YOUR TASK —
Reproduce verbatim the line containing "At what coordinates" and every line that follows it through the end of the entries below, omitting all pictures.
[INFORMATION SHOWN Boundary: Start]
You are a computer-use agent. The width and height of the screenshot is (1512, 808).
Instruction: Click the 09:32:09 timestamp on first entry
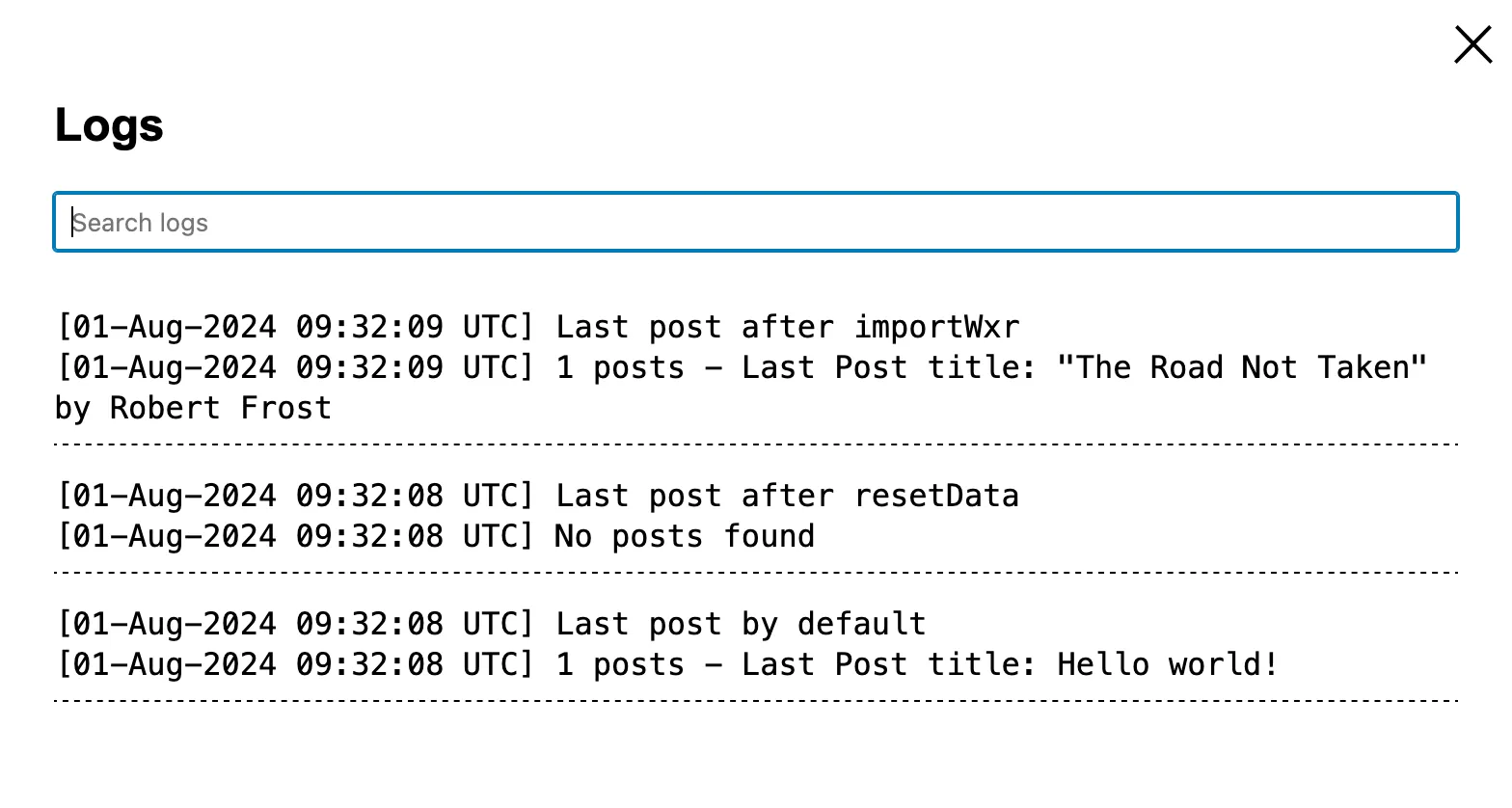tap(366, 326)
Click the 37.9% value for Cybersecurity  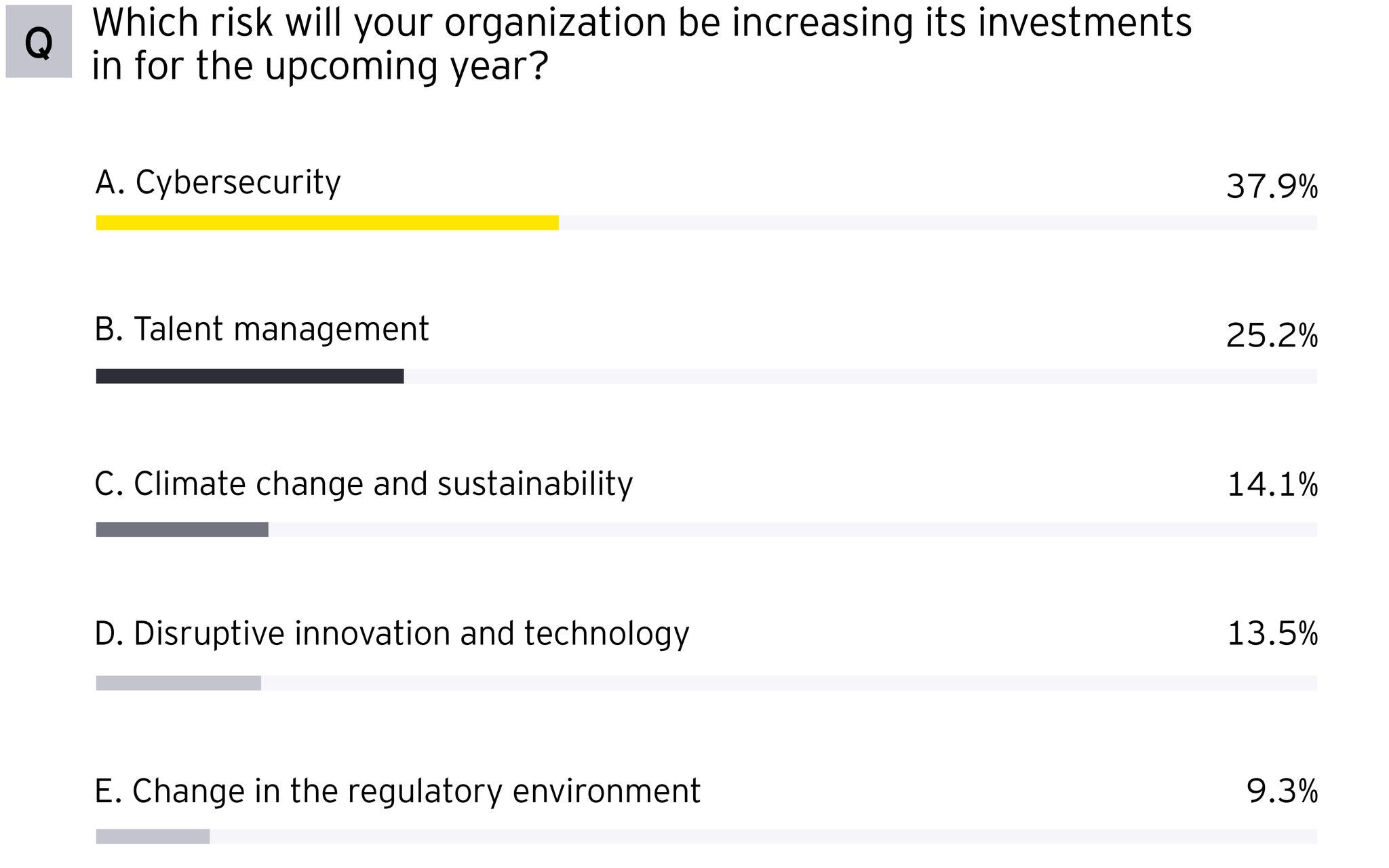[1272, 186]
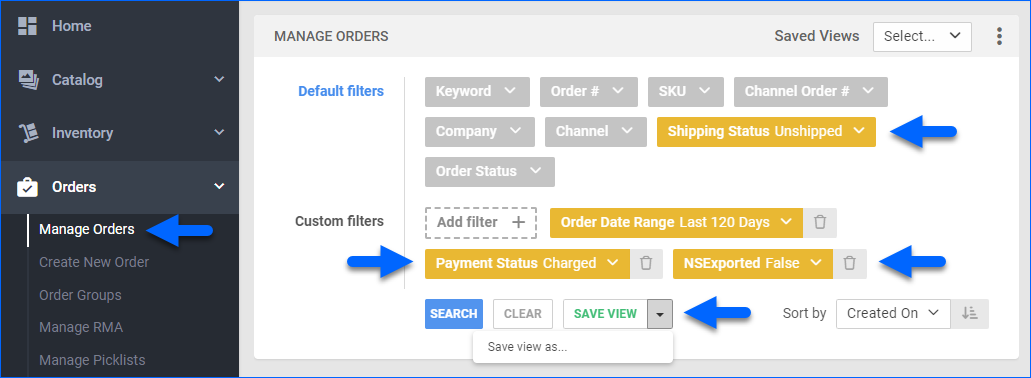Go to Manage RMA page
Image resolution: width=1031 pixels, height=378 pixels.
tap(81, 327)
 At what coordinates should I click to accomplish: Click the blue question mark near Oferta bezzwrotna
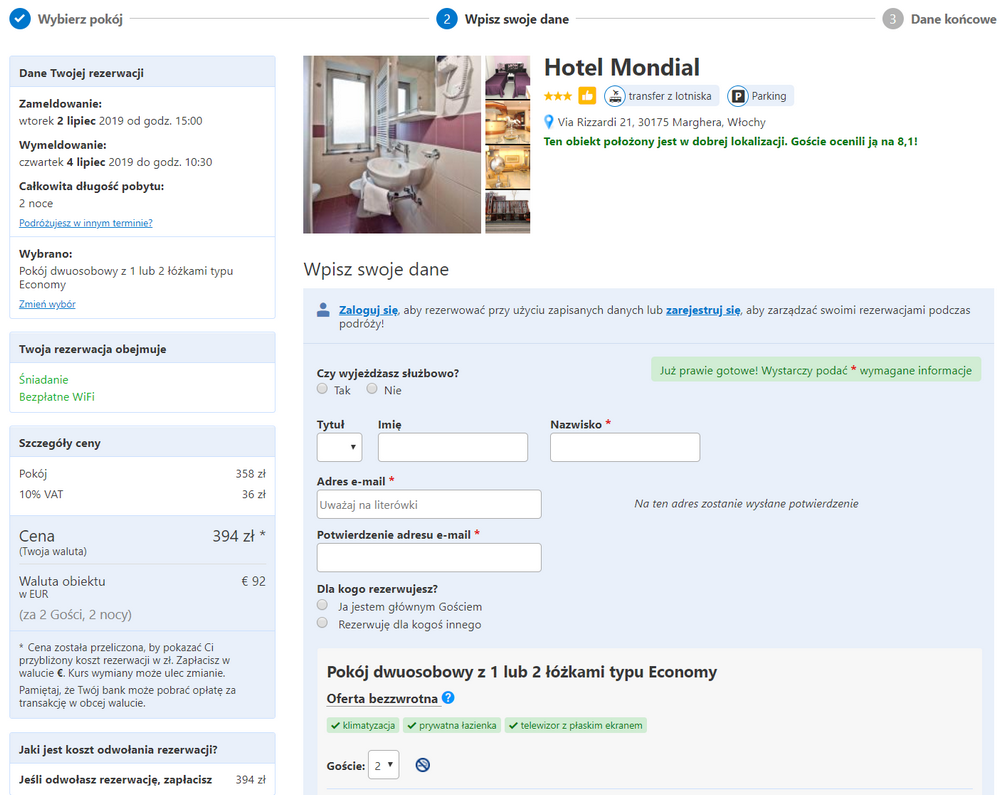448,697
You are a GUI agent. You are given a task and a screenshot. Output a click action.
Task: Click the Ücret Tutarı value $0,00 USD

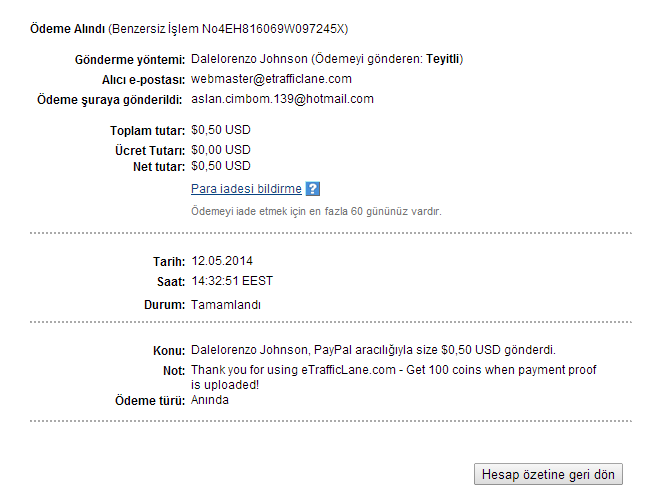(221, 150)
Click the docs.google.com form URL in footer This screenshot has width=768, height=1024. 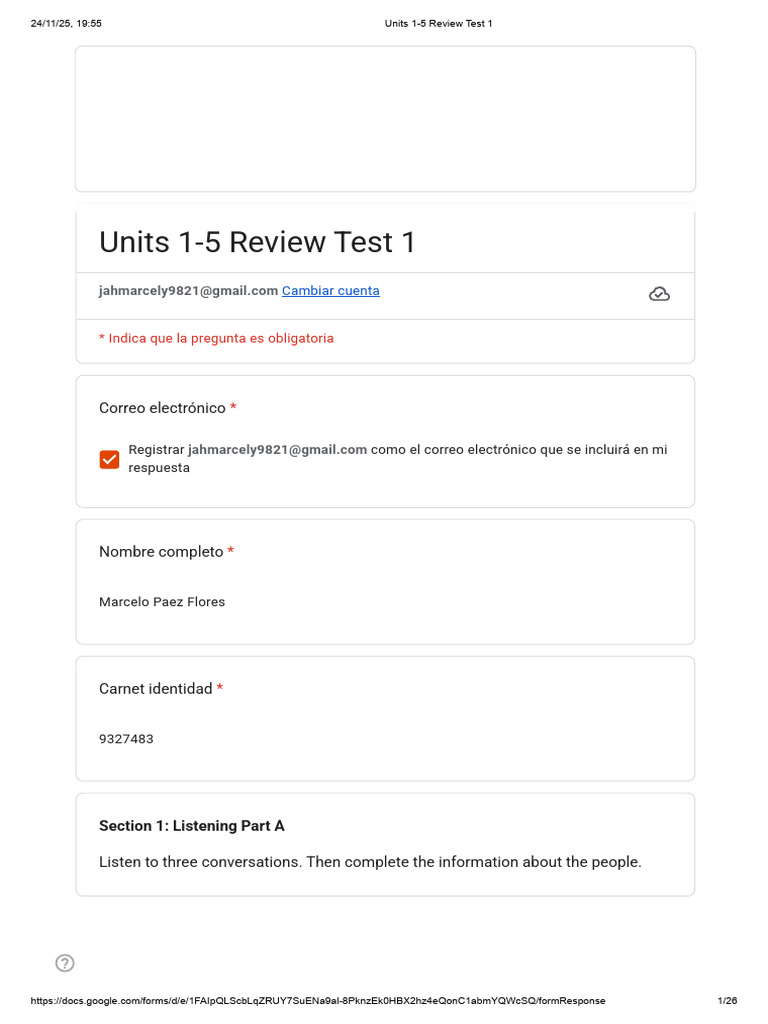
[INFORMATION SHOWN Boundary: End]
RESPONSE FOR THIS EXERCISE —
 At what coordinates should I click to accomplish: Click the blue question mark near Oferta bezzwrotna
448,697
You are a GUI agent. You are given a task and a screenshot. Output a click action.
Task: Click the Ücret Tutarı value $0,00 USD

(221, 150)
Click the docs.google.com form URL in footer This screenshot has width=768, height=1024. 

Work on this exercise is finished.